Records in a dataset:
______________________________
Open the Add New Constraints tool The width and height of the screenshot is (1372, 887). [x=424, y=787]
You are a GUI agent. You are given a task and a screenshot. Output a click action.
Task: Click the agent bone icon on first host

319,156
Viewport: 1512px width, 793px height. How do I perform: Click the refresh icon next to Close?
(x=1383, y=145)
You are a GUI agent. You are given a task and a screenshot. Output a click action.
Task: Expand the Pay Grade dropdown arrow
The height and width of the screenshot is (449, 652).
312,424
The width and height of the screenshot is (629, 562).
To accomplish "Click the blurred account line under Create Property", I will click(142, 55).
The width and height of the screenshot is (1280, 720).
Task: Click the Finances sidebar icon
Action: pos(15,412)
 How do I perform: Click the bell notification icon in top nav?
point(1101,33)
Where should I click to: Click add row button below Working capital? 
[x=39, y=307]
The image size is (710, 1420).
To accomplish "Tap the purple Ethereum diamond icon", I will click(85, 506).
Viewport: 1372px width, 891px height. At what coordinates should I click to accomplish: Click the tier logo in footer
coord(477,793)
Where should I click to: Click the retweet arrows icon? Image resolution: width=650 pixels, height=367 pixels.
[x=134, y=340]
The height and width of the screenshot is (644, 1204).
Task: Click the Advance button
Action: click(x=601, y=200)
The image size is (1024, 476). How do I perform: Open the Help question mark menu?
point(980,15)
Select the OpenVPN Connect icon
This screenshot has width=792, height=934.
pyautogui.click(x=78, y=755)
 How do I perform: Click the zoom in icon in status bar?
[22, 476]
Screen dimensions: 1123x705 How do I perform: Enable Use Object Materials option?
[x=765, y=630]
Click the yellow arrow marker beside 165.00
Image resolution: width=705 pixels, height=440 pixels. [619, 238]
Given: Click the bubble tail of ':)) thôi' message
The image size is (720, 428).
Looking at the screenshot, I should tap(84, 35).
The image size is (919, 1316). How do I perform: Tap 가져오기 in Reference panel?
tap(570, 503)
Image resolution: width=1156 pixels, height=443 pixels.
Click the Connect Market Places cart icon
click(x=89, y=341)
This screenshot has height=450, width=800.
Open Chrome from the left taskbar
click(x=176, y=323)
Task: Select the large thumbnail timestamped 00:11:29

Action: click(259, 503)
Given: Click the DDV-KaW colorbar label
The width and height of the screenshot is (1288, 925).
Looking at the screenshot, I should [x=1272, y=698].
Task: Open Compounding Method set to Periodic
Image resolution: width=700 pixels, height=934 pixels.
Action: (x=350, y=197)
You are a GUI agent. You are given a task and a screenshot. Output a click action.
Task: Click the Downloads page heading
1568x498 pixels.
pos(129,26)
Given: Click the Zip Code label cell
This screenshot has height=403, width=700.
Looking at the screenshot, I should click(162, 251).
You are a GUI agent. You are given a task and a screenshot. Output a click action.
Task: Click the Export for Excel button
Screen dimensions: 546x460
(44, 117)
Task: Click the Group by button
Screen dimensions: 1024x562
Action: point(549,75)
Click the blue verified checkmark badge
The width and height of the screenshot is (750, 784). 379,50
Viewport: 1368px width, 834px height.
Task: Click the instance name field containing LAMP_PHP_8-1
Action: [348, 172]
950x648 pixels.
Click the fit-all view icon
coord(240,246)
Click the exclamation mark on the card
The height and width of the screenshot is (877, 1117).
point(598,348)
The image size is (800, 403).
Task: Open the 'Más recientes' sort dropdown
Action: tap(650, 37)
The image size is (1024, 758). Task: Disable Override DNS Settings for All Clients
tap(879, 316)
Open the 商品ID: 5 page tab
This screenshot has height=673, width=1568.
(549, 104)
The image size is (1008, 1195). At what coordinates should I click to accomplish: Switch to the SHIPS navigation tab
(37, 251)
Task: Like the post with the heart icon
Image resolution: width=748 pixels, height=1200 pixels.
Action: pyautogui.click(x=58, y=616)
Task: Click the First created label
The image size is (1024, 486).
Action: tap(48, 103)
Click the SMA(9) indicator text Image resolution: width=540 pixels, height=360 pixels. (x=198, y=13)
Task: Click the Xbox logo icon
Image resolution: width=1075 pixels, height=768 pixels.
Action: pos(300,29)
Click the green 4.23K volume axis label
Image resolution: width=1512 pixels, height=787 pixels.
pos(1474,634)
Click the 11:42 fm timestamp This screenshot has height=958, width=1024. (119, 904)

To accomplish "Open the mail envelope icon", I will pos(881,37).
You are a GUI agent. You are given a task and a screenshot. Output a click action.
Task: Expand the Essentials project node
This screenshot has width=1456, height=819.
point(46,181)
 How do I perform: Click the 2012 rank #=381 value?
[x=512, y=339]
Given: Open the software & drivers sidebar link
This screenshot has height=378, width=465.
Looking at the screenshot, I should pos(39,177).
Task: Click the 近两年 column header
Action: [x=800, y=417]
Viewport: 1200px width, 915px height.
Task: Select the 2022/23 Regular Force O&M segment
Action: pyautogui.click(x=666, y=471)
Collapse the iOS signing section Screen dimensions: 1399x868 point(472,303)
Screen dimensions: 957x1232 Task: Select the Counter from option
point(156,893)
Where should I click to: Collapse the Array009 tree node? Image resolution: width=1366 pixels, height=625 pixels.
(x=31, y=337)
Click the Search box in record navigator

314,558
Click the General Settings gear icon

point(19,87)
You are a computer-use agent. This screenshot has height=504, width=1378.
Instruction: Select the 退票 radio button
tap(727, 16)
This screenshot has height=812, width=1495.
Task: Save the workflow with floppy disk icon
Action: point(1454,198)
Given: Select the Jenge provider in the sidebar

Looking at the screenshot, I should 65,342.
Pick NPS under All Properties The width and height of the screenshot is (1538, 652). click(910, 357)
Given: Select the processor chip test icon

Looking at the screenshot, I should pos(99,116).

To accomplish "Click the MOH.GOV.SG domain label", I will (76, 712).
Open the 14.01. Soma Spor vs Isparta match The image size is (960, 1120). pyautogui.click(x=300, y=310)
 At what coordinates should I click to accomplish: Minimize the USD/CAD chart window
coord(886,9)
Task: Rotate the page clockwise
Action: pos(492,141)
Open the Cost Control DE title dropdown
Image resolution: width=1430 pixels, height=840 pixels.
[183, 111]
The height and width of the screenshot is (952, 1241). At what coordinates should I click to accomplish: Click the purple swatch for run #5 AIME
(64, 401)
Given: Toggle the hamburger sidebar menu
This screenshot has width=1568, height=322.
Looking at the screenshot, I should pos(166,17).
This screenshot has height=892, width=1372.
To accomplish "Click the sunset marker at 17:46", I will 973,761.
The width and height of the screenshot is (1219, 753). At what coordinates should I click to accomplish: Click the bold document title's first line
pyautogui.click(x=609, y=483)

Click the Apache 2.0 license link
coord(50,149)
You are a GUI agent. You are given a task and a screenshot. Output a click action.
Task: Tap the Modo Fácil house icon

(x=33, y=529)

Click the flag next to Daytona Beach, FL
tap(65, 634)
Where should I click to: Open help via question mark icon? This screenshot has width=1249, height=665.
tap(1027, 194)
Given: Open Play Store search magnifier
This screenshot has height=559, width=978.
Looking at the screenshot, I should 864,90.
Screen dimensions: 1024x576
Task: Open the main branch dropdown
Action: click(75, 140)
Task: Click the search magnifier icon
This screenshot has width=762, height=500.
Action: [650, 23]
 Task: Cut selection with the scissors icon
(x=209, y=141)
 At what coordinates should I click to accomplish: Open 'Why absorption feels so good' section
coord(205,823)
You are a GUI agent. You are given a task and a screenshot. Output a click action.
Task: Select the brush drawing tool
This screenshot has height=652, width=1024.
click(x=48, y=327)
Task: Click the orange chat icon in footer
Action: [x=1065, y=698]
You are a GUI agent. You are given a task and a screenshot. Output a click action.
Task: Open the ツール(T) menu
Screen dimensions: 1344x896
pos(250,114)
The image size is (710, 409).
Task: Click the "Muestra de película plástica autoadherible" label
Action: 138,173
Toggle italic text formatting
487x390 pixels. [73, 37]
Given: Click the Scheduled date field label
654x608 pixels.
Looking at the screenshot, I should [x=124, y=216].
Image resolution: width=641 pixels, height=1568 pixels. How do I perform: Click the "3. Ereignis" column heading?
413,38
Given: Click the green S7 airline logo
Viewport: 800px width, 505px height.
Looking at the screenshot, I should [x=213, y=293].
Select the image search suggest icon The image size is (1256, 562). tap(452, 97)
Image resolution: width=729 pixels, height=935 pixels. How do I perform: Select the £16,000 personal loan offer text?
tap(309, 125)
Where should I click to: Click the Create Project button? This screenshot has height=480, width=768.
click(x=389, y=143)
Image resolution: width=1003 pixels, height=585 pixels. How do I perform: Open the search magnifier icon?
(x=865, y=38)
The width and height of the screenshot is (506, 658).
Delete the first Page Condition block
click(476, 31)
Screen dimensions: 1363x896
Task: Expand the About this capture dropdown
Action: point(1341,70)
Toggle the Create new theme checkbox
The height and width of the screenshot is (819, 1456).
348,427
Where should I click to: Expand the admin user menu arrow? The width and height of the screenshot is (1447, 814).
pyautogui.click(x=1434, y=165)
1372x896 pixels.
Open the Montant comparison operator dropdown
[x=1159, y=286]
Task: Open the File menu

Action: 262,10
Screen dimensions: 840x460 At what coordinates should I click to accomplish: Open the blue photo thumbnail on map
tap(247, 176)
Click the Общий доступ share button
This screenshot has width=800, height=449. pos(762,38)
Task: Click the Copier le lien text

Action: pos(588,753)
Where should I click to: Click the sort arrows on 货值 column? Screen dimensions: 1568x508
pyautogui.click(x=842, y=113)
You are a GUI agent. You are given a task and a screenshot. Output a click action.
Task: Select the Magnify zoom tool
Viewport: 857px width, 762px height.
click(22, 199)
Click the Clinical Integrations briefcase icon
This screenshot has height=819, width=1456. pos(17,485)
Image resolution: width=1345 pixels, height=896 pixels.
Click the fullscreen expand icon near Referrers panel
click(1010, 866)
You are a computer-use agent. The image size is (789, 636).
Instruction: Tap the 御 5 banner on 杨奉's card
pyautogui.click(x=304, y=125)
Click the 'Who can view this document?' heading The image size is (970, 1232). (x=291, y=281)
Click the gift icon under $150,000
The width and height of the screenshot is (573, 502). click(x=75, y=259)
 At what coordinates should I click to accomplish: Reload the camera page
______________________________
Given exercise:
Rewrite the records from the start through the line containing "(x=1383, y=145)", replacing "refresh icon" with "reload icon" and leaving everything else unchanged.

Task result:
Open the Add New Constraints tool The width and height of the screenshot is (1372, 887). [x=424, y=787]
You are a GUI agent. You are given a task and a screenshot. Output a click action.
Task: Click the agent bone icon on first host

319,156
Viewport: 1512px width, 793px height. How do I perform: Click the reload icon next to Close?
(x=1383, y=145)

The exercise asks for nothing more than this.